Source data –
§ §
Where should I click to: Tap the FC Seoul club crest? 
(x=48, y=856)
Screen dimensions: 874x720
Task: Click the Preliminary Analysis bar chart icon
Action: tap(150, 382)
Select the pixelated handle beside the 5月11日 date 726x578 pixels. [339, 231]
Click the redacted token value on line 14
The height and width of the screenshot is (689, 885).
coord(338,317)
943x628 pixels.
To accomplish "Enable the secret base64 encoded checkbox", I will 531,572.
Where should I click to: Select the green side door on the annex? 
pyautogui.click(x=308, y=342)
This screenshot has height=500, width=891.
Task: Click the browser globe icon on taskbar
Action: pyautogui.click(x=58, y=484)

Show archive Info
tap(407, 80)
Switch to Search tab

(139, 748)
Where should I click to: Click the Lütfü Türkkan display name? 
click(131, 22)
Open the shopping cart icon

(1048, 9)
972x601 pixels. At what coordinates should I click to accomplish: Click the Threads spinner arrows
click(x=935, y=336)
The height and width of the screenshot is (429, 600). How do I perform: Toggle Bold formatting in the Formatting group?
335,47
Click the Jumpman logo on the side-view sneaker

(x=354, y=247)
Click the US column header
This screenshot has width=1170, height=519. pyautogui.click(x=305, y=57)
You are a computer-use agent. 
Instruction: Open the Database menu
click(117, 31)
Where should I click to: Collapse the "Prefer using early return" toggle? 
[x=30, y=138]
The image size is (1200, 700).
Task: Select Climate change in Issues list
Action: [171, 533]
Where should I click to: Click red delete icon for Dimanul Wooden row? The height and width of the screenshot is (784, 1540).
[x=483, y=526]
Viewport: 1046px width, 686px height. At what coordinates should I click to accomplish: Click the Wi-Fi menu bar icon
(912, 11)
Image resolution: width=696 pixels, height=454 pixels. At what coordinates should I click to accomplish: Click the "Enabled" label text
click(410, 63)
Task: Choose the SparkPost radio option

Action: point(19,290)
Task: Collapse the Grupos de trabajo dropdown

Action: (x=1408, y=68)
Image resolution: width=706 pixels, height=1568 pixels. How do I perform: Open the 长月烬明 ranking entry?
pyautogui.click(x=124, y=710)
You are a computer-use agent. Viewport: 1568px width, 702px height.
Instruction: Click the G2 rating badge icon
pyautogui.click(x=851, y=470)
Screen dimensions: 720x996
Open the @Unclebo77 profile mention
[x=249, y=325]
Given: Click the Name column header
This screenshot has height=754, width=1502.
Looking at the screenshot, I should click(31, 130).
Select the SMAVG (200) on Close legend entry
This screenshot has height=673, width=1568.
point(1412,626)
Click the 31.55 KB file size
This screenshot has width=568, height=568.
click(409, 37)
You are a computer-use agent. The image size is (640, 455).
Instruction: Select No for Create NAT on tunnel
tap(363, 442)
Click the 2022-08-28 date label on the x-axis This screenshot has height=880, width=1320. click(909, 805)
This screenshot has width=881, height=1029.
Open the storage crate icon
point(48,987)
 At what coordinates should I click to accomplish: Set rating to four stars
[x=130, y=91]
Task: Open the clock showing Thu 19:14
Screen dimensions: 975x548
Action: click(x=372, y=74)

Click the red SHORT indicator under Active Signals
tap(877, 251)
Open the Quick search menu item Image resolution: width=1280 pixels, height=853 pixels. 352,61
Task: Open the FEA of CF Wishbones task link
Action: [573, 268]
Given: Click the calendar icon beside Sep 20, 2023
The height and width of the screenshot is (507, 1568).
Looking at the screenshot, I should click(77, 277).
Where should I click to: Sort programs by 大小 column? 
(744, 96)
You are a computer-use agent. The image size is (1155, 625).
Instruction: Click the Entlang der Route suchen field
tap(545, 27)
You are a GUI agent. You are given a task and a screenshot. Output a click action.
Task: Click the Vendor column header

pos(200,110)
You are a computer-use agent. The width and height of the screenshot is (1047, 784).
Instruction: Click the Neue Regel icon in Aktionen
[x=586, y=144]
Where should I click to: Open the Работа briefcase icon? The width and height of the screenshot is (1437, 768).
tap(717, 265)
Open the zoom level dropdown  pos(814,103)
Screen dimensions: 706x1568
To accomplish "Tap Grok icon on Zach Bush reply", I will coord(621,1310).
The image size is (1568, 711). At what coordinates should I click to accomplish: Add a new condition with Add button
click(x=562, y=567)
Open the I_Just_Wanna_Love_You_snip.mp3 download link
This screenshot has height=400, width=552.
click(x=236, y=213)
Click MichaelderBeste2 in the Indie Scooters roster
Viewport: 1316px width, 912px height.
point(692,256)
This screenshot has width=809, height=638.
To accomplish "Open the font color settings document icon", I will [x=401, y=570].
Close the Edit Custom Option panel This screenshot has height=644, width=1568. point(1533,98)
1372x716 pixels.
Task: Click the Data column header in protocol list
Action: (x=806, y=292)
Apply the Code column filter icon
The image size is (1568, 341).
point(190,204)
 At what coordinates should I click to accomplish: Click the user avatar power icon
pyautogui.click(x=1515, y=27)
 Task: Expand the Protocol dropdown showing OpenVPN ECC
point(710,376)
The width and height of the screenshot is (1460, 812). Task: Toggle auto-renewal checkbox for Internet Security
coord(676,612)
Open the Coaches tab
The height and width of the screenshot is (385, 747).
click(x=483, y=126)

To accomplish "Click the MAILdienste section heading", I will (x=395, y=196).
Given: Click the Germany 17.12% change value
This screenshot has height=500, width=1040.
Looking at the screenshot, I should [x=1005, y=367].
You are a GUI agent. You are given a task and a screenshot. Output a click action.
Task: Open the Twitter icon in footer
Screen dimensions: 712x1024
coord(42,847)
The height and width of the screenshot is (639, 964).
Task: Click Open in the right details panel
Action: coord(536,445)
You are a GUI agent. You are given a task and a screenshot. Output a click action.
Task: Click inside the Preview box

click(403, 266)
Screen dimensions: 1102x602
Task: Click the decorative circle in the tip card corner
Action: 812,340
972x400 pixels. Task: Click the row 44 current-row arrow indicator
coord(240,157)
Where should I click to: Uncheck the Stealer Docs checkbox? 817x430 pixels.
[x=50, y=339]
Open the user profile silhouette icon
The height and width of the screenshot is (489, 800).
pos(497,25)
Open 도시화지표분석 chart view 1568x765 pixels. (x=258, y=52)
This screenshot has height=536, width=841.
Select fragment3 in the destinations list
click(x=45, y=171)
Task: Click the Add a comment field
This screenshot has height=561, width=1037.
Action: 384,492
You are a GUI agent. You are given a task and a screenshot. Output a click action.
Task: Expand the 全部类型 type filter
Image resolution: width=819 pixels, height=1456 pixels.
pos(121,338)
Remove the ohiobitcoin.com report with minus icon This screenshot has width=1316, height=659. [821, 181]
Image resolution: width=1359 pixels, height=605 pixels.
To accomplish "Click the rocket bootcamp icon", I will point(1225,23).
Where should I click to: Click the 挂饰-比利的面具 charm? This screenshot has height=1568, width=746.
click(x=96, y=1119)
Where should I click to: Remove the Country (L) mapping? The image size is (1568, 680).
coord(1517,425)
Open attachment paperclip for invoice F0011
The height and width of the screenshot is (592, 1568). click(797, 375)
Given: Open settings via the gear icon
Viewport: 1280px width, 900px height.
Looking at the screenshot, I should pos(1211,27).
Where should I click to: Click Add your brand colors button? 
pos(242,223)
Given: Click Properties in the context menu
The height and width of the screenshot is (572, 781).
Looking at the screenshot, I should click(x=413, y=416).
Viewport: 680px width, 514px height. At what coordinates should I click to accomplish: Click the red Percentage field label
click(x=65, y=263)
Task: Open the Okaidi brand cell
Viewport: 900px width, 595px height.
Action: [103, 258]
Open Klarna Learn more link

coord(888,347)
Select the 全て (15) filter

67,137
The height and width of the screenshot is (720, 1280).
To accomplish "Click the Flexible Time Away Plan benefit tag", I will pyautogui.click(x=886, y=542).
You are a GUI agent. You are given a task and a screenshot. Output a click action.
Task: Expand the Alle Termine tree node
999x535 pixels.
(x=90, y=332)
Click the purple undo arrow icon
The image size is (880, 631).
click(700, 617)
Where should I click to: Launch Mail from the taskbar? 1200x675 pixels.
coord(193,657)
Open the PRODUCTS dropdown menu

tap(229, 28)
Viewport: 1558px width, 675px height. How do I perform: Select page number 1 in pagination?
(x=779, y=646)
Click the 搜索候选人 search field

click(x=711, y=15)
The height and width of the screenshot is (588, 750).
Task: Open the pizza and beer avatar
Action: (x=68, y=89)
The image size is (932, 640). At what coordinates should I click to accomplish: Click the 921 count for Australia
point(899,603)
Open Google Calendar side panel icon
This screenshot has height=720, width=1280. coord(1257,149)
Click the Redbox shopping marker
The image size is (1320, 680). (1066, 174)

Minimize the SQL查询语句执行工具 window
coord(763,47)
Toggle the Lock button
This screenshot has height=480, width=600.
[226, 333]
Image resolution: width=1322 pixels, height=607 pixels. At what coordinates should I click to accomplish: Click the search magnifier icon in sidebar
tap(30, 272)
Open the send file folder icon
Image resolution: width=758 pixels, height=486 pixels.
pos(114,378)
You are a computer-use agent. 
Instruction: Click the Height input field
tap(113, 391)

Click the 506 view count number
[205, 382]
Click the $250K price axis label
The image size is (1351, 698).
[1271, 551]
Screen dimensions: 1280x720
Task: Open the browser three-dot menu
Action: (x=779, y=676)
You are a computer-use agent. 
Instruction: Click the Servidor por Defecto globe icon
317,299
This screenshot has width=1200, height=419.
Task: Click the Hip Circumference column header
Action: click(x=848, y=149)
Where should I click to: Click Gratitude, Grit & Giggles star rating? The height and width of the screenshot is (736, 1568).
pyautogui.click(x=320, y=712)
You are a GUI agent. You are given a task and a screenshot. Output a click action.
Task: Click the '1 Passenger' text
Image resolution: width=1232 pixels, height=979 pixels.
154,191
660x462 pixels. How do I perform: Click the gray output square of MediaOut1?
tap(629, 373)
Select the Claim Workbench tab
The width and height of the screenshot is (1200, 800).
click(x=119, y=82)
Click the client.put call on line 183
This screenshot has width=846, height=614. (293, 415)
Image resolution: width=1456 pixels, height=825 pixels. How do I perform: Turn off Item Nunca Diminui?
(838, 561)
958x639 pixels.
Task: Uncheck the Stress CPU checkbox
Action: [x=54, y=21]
§ §
What needs to be done – From the listing above, output exactly the run of lines that starts with the line containing "Show archive Info" and ends with the line containing "Select the SMAVG (200) on Close legend entry".

Solution –
Show archive Info
tap(407, 80)
Switch to Search tab

(139, 748)
Where should I click to: Click the Lütfü Türkkan display name? 
click(131, 22)
Open the shopping cart icon

(1048, 9)
972x601 pixels. At what coordinates should I click to accomplish: Click the Threads spinner arrows
click(x=935, y=336)
The height and width of the screenshot is (429, 600). How do I perform: Toggle Bold formatting in the Formatting group?
335,47
Click the Jumpman logo on the side-view sneaker

(x=354, y=247)
Click the US column header
This screenshot has width=1170, height=519. pyautogui.click(x=305, y=57)
You are a computer-use agent. 
Instruction: Open the Database menu
click(117, 31)
Where should I click to: Collapse the "Prefer using early return" toggle? 
[x=30, y=138]
The image size is (1200, 700).
Task: Select Climate change in Issues list
Action: [171, 533]
Where should I click to: Click red delete icon for Dimanul Wooden row? The height and width of the screenshot is (784, 1540).
[x=483, y=526]
Viewport: 1046px width, 686px height. At what coordinates should I click to accomplish: Click the Wi-Fi menu bar icon
(912, 11)
Image resolution: width=696 pixels, height=454 pixels. At what coordinates should I click to accomplish: Click the "Enabled" label text
click(410, 63)
Task: Choose the SparkPost radio option

Action: point(19,290)
Task: Collapse the Grupos de trabajo dropdown

Action: (x=1408, y=68)
Image resolution: width=706 pixels, height=1568 pixels. How do I perform: Open the 长月烬明 ranking entry?
pyautogui.click(x=124, y=710)
You are a computer-use agent. Viewport: 1568px width, 702px height.
Instruction: Click the G2 rating badge icon
pyautogui.click(x=851, y=470)
Screen dimensions: 720x996
Open the @Unclebo77 profile mention
[x=249, y=325]
Given: Click the Name column header
This screenshot has height=754, width=1502.
Looking at the screenshot, I should click(31, 130).
Select the SMAVG (200) on Close legend entry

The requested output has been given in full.